HHS issued new guidance in September 2020 noting that PRF funds can be used towards lost revenues or expenses attributable to COVID-19 through June 30, 2021. Our estimate as of the end of the second quarter only reflected usage of the funds through December 31, 2020. As a result, we have increased our estimate of the funds that we intend to use going forward by $10 million to cover the additional six month period. Consistent with prior quarter, we do not believe that we will fully utilize the funds received; therefore, we recorded a liability related to the funds that we do not expect to utilize totaling $60 million which is reflected in the Provider Relief Fund Advance account in current liabilities within our condensed consolidated balance sheet. Funds that we intend to use in the future to cover COVID-19 expenses, which we have estimated to be approximately $17 million, have been recorded to a deferred liability account within accrued expenses in our condensed consolidated balance sheet. These estimates may change as our ability to utilize and retain the funds will depend on the magnitude, timing and nature of the impact of the pandemic. In summary, the total funds that we have received from the CARES Act PRF have been accounted for as follows as of September 30, 2020 (amounts in millions):

Amount
Funds utilized during the nine-month period ended September 30, 2020$26.6 
Estimated funds to be utilized October 2020 through June 202116.9 
Estimated funds to be repaid to the government60.0 
Funds received by unconsolidated joint ventures1.9 
$105.4 

On April 24, 2020, HHS distributed an additional $18 billion in funds to healthcare providers. We did not receive, nor apply, for any additional funds from this second distribution.
On October 1, 2020, HHS announced $20 billion in new funding to healthcare providers under the Phase 3 general distribution. We have not applied for any additional funds from this distribution.
The CARES Act also provides for the temporary suspension of the automatic 2% reduction of Medicare claim reimbursements (sequestration) for the period May 1 through December 31, 2020 and the deferral of the employer share of social security tax (6.2%), effective for payments due after the enactment date. Fifty percent of the deferred payroll taxes are due on December 31, 2021 with the remaining amounts due on December 31, 2022. As of September 30, 2020, we have deferred $38.5 million of social security taxes; this amount is included in other long-term obligations within our condensed consolidated balance sheet.

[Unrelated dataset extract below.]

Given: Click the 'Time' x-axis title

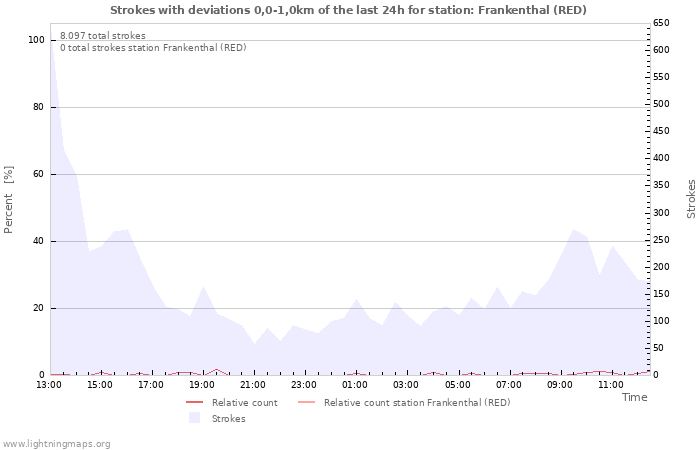Looking at the screenshot, I should [x=634, y=397].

Our personal care segment did not receive funds under the CARES Act; however, they did receive funds from the Mass Home Care ASAP COVID-19 Provider Sustainability Program, which are intended to cover costs related to the public health emergency. The grant income associated with the funds received, which totaled less than $1 million and $1 million during the three and nine-month periods ended September 30, 2020, respectively, is reflected in other operating income within our condensed consolidated statement of operations.